BEGIN INPUT DATA

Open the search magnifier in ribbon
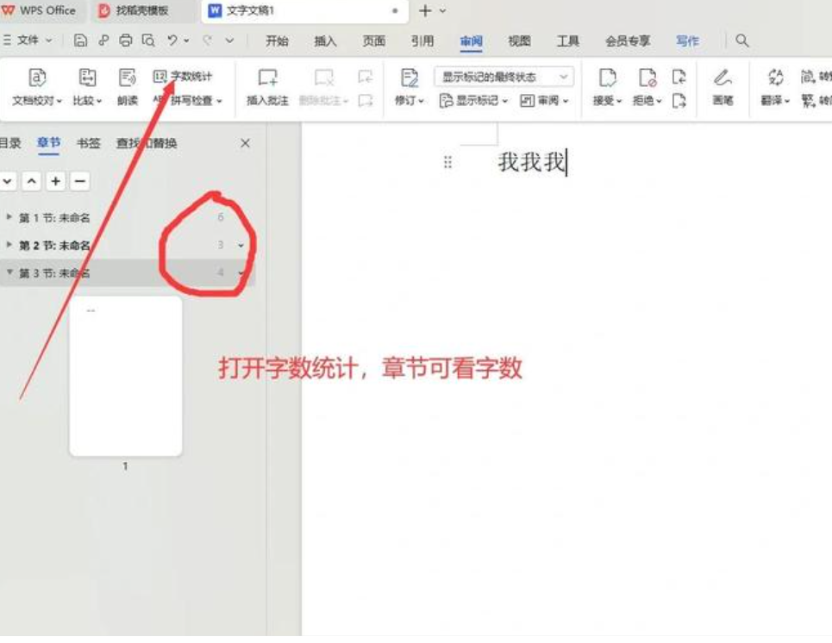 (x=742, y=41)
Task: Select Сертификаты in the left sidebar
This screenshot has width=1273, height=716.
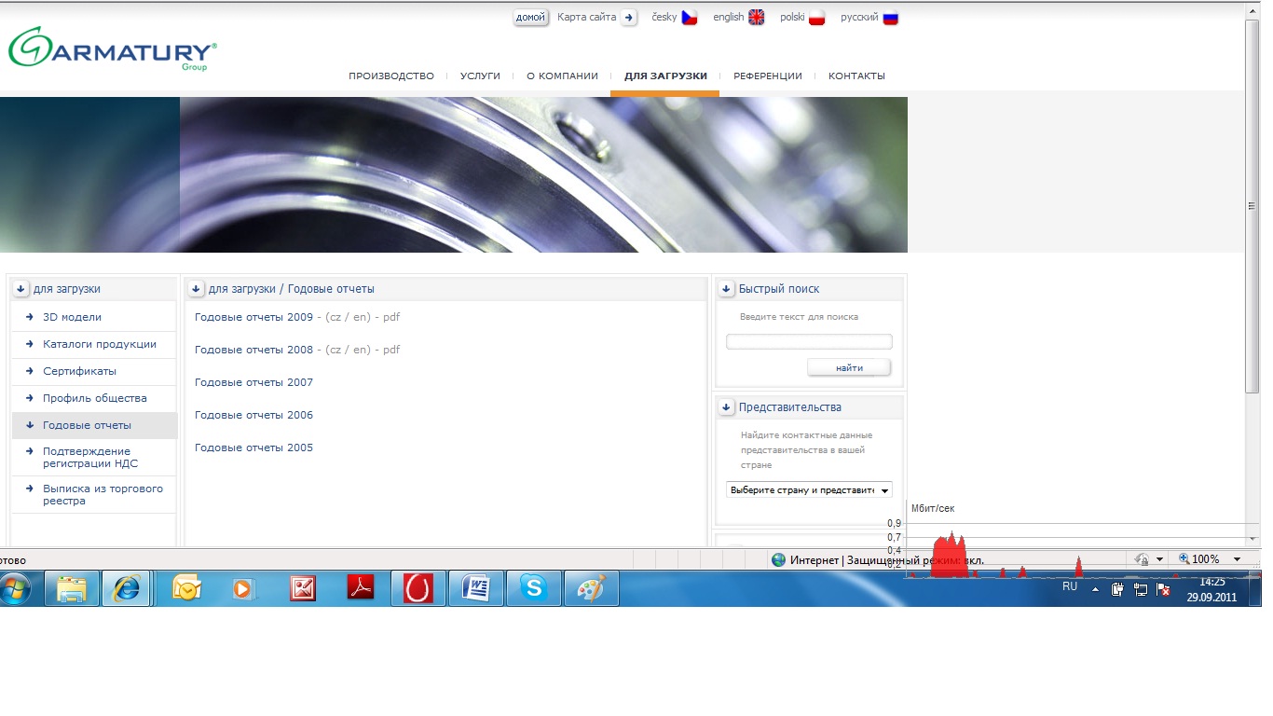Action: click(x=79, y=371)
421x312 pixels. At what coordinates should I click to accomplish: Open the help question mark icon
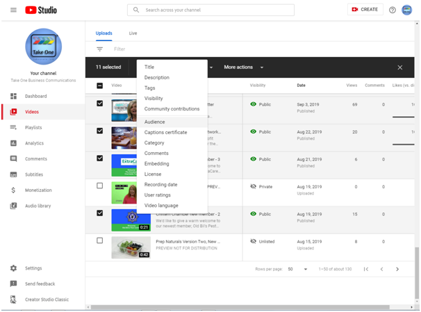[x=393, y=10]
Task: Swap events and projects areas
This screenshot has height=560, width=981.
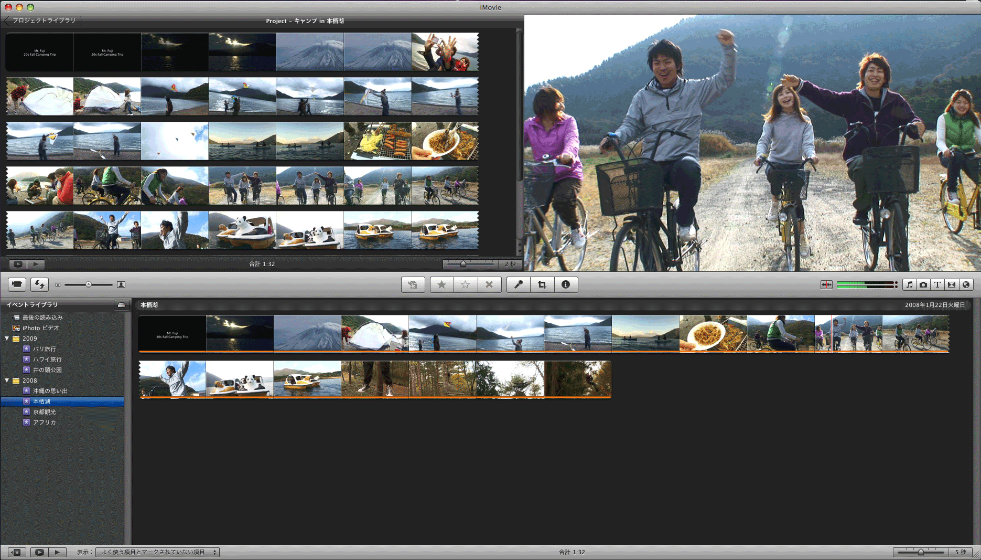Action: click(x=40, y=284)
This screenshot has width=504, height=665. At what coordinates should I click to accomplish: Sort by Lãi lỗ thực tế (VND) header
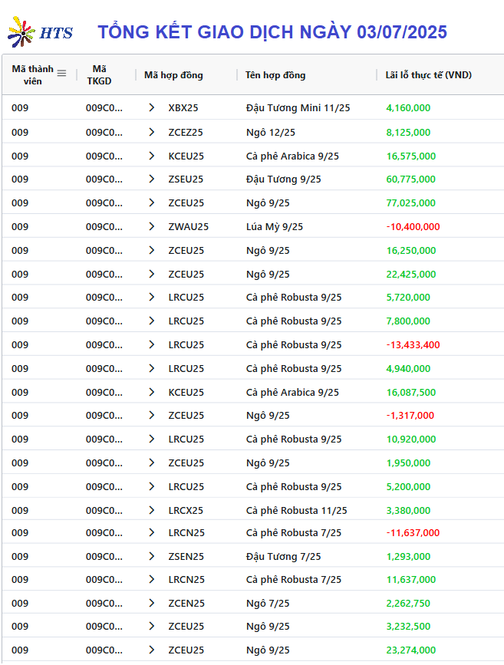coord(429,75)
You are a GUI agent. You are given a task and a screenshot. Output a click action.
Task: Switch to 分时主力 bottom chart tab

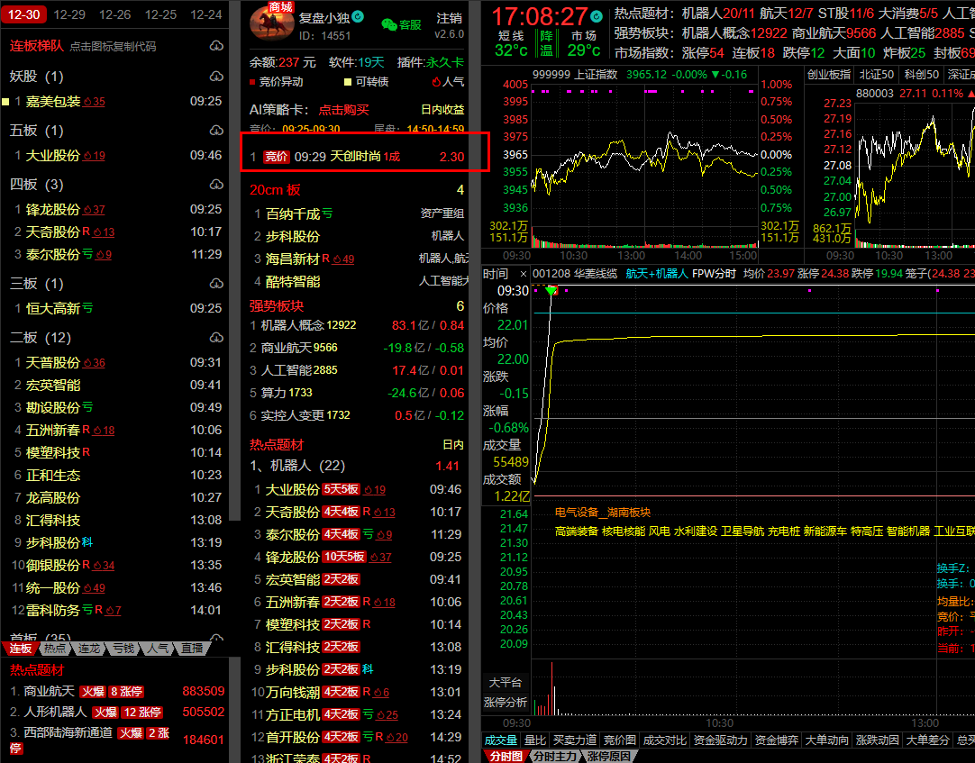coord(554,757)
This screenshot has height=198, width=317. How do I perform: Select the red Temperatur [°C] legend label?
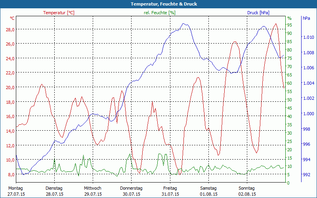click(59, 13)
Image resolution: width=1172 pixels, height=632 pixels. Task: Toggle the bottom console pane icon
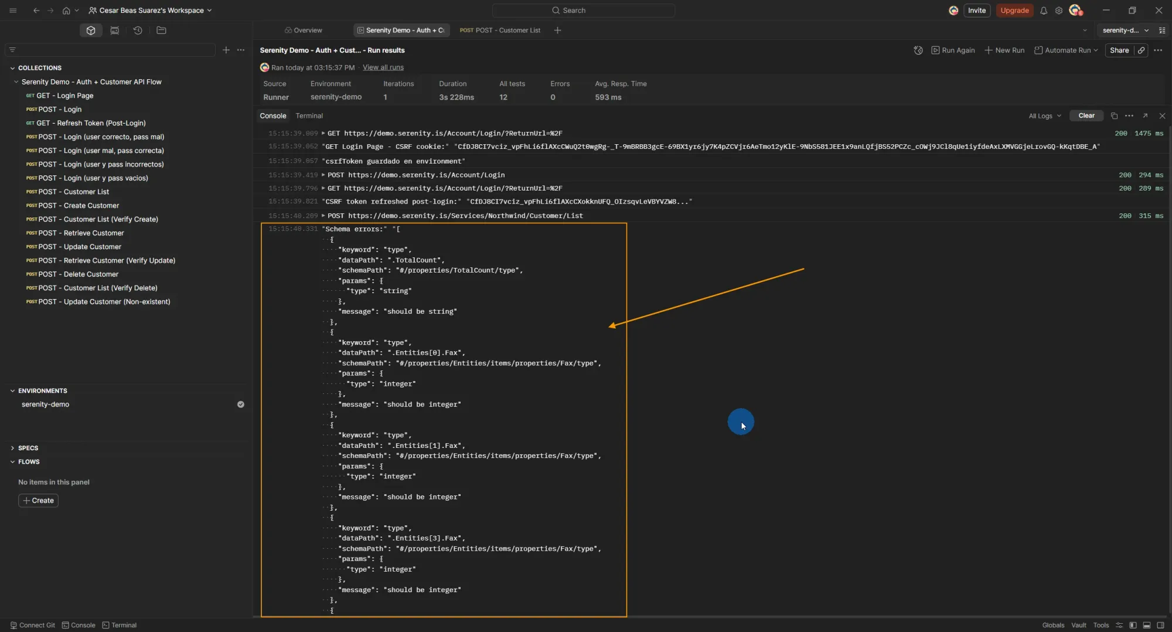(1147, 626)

END INPUT DATA

## PROBLEM TO WORK ON
Each record should be printed again precisely, though not its pictures.

## TASK RESPONSE
Open the search magnifier in ribbon
 (x=742, y=41)
Task: Select Сертификаты in the left sidebar
This screenshot has width=1273, height=716.
Action: click(x=79, y=371)
421x312 pixels. At what coordinates should I click to accomplish: Open the help question mark icon
[x=393, y=10]
Task: Swap events and projects areas
This screenshot has height=560, width=981.
Action: click(x=40, y=284)
This screenshot has width=504, height=665. At what coordinates should I click to accomplish: Sort by Lãi lỗ thực tế (VND) header
coord(429,75)
You are a GUI agent. You are given a task and a screenshot. Output a click action.
Task: Switch to 分时主力 bottom chart tab

coord(554,757)
This screenshot has height=198, width=317. How do I perform: Select the red Temperatur [°C] legend label?
click(59, 13)
Image resolution: width=1172 pixels, height=632 pixels. Task: Toggle the bottom console pane icon
(1147, 626)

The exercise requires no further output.